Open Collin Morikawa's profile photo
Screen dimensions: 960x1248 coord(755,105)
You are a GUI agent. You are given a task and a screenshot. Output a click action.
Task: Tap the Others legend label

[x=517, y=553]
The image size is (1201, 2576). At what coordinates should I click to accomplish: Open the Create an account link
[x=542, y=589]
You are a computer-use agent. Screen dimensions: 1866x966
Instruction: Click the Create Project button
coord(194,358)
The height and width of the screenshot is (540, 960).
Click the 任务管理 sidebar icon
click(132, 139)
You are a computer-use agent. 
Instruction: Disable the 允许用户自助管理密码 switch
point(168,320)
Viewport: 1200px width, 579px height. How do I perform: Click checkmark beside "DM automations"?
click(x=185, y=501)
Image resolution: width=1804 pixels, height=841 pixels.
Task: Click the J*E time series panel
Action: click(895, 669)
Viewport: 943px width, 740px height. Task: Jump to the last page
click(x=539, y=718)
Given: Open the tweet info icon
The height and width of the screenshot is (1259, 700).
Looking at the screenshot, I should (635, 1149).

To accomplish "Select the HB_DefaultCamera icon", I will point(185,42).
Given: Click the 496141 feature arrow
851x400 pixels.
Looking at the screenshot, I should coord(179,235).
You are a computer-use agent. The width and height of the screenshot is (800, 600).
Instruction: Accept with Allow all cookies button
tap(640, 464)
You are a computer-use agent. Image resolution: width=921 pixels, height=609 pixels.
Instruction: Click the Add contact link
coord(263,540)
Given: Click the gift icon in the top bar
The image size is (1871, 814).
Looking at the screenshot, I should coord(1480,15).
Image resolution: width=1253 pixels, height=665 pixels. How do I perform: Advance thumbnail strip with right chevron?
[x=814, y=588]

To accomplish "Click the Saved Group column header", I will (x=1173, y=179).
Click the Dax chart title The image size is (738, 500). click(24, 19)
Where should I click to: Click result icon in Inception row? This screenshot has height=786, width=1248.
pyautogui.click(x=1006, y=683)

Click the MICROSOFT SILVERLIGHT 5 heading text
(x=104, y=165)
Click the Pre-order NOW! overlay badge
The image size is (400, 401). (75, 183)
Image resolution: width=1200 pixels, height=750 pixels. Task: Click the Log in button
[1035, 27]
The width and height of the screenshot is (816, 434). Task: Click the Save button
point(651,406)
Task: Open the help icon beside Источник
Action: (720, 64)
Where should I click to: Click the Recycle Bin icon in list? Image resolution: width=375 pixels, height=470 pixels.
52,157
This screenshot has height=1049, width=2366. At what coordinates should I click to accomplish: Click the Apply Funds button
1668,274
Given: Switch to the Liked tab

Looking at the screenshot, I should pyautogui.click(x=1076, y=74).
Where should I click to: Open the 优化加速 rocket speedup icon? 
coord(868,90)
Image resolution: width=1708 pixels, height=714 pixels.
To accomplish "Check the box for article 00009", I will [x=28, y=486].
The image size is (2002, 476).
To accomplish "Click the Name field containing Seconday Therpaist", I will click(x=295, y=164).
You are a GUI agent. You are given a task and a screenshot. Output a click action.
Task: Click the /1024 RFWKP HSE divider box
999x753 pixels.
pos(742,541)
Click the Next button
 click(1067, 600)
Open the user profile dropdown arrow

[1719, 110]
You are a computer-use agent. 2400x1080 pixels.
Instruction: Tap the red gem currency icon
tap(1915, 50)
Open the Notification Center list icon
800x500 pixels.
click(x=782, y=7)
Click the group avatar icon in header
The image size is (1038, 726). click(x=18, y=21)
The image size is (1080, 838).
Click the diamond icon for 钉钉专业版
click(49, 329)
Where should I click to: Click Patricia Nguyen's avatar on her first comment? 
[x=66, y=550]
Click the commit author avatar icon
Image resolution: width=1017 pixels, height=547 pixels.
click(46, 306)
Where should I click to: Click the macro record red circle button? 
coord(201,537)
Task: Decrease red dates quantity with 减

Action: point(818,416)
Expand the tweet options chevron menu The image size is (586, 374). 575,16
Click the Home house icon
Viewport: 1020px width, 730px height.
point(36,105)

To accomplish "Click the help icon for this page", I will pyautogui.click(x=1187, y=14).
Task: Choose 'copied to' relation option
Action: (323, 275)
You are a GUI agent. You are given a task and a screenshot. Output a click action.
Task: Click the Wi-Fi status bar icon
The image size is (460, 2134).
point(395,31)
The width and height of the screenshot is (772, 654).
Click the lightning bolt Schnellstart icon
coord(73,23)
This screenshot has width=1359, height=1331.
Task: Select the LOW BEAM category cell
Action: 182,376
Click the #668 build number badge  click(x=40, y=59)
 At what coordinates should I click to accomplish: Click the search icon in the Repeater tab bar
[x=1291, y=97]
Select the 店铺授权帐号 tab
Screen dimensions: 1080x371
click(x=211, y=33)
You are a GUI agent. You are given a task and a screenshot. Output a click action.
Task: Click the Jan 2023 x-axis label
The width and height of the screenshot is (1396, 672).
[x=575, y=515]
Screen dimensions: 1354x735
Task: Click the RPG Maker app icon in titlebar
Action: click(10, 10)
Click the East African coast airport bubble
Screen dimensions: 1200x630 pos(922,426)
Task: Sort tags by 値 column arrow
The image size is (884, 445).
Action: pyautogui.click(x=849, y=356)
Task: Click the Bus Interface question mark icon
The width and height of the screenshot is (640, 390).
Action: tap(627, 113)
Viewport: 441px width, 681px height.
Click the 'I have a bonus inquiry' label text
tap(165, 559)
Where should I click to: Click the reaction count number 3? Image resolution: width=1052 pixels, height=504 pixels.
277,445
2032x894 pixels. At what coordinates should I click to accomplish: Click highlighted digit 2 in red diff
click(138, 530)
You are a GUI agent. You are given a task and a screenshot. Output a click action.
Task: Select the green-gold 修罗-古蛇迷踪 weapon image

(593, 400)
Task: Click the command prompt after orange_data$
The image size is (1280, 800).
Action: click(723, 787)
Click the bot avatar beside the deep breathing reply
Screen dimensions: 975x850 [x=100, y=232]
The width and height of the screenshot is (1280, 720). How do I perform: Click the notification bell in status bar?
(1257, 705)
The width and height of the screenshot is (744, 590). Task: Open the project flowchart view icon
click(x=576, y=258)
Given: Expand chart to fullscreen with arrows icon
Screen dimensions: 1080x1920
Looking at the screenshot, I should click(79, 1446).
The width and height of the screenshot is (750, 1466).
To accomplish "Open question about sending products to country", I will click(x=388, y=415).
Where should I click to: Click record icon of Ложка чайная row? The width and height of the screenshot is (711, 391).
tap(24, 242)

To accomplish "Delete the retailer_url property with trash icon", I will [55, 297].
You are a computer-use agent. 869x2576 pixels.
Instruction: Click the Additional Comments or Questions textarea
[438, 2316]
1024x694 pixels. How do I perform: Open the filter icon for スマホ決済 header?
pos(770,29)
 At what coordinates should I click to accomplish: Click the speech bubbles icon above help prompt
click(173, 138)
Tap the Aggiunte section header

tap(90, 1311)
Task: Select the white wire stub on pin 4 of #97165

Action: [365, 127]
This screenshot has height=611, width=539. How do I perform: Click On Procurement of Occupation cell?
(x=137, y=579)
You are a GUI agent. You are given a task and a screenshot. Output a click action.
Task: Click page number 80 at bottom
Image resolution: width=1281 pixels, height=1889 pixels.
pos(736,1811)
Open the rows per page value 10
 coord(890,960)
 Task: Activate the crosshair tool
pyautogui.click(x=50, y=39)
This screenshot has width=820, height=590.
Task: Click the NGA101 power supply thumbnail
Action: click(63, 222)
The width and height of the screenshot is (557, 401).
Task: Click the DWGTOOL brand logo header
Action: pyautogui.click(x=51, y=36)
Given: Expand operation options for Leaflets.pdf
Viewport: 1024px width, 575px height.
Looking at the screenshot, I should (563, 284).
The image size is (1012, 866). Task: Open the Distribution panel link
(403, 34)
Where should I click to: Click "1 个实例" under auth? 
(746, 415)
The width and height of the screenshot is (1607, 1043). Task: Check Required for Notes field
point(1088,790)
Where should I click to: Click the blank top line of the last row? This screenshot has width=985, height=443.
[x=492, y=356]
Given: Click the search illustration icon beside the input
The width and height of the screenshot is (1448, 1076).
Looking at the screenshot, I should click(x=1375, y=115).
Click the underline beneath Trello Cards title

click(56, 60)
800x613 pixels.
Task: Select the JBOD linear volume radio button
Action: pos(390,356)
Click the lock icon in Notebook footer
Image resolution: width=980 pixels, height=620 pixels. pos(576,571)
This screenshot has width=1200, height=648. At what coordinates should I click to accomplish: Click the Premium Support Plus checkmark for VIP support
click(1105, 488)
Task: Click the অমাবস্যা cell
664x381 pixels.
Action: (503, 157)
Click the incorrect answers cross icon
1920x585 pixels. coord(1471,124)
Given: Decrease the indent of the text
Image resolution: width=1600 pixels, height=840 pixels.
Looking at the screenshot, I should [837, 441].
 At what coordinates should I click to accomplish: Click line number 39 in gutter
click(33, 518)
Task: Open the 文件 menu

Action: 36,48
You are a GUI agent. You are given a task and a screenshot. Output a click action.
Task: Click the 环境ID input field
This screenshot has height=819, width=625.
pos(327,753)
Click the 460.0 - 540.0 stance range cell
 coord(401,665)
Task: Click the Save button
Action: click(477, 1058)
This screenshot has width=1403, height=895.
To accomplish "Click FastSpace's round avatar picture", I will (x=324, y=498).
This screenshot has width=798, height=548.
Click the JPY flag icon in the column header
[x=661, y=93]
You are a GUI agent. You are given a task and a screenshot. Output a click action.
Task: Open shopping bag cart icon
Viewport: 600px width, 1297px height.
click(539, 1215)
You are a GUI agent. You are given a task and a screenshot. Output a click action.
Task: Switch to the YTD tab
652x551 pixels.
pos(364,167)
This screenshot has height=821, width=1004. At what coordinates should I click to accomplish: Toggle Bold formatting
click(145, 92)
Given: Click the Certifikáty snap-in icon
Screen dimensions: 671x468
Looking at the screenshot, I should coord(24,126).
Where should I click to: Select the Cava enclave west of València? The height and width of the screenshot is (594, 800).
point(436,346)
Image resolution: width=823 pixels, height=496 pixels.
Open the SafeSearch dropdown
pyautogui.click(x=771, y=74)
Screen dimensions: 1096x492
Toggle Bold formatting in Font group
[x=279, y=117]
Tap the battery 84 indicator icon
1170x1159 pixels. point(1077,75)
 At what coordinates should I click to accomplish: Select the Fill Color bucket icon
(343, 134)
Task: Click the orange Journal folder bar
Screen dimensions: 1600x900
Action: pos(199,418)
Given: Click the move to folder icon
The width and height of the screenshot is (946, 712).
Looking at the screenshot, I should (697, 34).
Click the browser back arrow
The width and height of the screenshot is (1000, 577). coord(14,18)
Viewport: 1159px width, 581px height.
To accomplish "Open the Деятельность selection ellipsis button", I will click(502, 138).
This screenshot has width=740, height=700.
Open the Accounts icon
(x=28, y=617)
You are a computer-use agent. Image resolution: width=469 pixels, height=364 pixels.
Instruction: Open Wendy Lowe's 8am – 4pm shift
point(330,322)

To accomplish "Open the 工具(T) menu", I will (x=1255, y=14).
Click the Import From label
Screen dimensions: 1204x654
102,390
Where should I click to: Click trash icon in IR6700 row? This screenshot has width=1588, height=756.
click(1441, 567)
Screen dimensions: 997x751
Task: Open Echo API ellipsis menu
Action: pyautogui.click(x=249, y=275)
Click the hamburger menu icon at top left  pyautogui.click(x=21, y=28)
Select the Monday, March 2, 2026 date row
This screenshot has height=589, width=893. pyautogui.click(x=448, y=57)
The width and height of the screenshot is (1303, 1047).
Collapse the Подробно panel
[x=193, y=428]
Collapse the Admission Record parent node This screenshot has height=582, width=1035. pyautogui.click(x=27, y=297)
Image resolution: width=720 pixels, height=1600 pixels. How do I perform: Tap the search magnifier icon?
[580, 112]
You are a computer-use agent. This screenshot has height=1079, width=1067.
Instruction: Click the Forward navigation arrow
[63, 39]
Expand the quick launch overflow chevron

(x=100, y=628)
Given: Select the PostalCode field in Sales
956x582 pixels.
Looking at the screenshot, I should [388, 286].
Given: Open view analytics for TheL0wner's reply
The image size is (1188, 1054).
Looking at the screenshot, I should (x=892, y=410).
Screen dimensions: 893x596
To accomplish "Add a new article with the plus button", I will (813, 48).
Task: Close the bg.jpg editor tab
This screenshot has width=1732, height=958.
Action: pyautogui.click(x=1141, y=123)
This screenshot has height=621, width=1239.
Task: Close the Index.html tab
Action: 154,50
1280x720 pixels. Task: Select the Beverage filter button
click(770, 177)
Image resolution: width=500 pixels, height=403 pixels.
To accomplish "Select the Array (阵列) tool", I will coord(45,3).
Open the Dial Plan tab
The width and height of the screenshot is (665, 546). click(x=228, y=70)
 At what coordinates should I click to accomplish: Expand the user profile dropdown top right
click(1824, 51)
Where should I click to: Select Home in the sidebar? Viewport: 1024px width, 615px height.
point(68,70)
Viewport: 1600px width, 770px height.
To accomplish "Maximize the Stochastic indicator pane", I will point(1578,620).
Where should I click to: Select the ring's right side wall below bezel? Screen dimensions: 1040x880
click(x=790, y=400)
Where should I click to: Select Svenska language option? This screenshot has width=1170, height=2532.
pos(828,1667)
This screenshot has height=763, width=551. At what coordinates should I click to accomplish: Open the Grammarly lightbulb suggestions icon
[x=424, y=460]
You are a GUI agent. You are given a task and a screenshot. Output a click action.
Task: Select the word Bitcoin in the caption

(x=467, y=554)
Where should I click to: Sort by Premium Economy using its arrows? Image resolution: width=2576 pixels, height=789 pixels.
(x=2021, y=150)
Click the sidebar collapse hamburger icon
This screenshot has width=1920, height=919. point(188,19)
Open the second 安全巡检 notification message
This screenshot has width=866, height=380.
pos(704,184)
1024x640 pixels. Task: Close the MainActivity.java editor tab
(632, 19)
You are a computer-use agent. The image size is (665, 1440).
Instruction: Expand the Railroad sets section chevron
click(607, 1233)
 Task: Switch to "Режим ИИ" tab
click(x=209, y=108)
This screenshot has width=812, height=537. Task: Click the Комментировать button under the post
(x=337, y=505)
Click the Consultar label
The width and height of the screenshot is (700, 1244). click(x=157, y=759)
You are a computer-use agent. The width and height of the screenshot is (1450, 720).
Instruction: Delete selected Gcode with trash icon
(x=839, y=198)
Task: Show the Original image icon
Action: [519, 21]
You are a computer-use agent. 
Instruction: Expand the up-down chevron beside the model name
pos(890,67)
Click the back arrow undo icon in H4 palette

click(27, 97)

§ **What needs to be done**: Copy out every line from the data above in which the word "tweet" occurs.

§ **The completed task**:
Given: Open the tweet info icon
Expand the tweet options chevron menu The image size is (586, 374). 575,16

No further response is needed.